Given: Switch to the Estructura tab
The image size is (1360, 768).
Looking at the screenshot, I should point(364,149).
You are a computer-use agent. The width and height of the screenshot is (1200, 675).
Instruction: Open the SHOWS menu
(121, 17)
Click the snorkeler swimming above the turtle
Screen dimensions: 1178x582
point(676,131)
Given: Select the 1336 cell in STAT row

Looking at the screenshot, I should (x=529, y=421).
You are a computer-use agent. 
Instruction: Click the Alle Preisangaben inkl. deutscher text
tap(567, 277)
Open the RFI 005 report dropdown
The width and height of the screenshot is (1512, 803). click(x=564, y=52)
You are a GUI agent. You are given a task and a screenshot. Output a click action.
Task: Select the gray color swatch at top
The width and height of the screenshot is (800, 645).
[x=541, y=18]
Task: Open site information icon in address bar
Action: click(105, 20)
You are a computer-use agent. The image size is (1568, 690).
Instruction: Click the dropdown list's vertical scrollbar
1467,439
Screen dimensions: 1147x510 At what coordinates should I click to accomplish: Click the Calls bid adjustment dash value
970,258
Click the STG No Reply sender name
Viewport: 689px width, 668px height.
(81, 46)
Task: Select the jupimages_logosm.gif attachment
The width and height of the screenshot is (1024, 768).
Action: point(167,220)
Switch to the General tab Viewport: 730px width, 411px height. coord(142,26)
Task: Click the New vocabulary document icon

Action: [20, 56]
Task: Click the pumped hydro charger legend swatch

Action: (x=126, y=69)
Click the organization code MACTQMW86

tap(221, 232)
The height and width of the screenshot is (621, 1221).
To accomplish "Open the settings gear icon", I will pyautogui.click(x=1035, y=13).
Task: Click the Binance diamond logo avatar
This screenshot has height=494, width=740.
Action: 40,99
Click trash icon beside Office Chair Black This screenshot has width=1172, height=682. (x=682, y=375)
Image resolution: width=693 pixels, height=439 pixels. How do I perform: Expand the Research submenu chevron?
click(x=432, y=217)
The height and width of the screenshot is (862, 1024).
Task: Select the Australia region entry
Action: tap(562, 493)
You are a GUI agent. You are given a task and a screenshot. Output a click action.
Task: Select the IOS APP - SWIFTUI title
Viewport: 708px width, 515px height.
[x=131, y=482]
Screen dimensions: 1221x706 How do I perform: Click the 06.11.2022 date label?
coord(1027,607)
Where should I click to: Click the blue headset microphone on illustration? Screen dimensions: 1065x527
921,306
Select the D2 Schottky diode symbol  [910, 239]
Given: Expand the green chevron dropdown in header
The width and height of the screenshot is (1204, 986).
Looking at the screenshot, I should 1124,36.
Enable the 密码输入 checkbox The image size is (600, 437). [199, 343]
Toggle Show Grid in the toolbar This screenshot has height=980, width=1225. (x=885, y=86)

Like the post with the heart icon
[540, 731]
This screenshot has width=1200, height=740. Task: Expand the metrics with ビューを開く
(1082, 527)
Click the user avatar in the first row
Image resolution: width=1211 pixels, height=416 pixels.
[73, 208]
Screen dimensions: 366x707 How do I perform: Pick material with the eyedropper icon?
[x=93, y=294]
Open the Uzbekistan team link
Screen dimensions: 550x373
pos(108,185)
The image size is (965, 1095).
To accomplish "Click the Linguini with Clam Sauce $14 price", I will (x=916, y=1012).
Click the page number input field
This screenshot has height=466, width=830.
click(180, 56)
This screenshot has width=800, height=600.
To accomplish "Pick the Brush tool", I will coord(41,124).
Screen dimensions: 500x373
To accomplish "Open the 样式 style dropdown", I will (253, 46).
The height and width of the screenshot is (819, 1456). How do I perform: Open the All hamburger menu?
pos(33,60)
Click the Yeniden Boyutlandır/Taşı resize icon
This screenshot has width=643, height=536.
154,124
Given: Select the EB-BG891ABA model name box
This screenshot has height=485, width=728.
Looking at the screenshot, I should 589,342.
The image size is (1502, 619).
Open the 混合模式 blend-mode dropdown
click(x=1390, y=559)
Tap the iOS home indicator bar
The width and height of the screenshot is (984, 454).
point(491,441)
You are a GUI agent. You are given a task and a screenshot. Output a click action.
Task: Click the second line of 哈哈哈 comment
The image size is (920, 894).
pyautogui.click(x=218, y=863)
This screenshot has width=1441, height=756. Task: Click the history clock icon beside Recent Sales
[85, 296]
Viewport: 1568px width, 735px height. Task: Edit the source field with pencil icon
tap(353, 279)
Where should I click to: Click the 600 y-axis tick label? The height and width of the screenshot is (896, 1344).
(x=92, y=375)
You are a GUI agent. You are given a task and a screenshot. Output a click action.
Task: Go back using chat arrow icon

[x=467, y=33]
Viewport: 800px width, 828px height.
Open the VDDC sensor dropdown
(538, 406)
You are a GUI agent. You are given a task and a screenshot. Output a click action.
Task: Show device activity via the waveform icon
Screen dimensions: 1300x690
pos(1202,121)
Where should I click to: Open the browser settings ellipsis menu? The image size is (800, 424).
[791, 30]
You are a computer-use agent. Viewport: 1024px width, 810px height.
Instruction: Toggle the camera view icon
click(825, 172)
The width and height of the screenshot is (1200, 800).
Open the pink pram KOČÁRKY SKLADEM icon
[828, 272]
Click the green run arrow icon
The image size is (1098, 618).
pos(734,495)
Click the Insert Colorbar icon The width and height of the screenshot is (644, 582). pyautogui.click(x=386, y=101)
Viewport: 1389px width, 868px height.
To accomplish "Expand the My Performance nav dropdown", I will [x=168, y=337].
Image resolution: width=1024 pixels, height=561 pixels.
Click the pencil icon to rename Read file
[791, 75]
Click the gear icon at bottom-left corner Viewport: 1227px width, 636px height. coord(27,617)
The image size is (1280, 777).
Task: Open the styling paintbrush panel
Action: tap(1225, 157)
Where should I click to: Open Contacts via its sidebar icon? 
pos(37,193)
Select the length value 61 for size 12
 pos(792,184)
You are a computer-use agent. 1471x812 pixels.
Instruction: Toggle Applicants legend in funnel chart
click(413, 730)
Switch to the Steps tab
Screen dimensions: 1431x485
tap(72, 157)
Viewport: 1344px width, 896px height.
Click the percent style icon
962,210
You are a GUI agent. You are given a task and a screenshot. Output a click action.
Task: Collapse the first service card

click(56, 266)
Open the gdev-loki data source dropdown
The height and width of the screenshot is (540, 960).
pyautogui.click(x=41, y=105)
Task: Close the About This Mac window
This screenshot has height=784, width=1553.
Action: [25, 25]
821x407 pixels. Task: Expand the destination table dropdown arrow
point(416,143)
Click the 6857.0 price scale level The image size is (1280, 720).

_Assignment:_
The answer is each line in which the word "computer" occurs, copied from the material above.

_Response for this exercise:_
You are a computer-use agent. The width and height of the screenshot is (1200, 675).
You are a computer-use agent. 
You are a computer-use agent. The image size is (1568, 690).
You are a computer-use agent. Viewport: 1024px width, 810px height.
You are a computer-use agent. 1471x812 pixels.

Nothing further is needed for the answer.